At this point, the helpful airline employee called to inform us she still had no leads on the lost luggage and suggested we file a police report, adding fuel to the fire. My wife bemoaned the absurdity of having no bathing suit on an island. My son echoed my wife with a second grader's variant of, "Oh, the humanity!"

My daughter and I conspired to be the optimists, suggesting a market run to get food and feed the hangry. As we stocked up on fresh bread, smoked eggplant and Kalamata olives (Kythira is ~50 miles as the crow flies from the mainland Greek town of Kalamata!) I got the call - the errant tourist had phoned in and the lost bag had been located. It was going to be returned to the airport within the hour.

We picked it up, ate a delectable and long overdue lunch, and took off for one of a dozen beaches. Having researched each of them in advance, I chose the one I thought offered the best chance of cheering up the Debbie Downers in the group.

We took sinuous hairpin roads slowly to descend from the central mountains into a dramatic coast, where blue domed churches and fortified castles (Kythira was a strategic stop for merchants in the Mediterranean, making it an ideal target for pirates, notably Barbarossa).

We drove through medieval villages composed of a single steep street, where the whitewash on the walls matched the white-knuckle grip my family used to hold on as they looked out the (still rolled up) car windows.

Our drive took us to a pebble and sand beach in a small harbor sparsely populated with fishing boats and yachts, all beneath the shadow of an enormous fortress.
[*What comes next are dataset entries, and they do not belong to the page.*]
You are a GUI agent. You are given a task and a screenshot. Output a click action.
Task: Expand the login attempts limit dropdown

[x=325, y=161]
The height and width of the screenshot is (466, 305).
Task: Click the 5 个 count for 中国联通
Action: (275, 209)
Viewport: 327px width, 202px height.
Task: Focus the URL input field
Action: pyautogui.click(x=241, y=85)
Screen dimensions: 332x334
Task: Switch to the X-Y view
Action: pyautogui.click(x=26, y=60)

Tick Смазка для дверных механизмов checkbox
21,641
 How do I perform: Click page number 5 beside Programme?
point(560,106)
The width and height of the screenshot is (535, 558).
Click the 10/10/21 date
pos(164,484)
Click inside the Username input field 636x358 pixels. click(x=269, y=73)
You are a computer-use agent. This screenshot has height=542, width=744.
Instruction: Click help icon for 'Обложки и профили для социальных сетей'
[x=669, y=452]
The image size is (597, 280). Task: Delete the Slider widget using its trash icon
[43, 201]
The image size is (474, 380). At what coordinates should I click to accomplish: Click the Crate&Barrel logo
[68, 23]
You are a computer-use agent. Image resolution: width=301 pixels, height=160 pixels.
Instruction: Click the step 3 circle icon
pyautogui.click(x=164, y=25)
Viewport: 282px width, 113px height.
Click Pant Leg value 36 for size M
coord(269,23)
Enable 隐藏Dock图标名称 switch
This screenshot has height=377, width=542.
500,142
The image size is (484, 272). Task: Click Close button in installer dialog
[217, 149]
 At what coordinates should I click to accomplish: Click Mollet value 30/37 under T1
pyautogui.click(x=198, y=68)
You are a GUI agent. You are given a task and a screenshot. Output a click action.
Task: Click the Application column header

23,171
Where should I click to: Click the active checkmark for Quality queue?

I took a swim with the kids in the surreal blues of the Aegean, while my wife read on the sand.

As we drove home, we stopped in one of many charming villages to order takeout souvlaki that smelled of roast heaven served on fresh pita.

Travel is not an entitlement to aggravation-free living.

It's about learning to roll with the punches, not letting things beyond your control ruin your adventures, and learning to welcome the unscheduled detours as exciting itinerary additions.

These skills, and the perspective they contribute to dealing with chaos, are the gifts I hope my kids take away from our initial Greek Tragicomedy.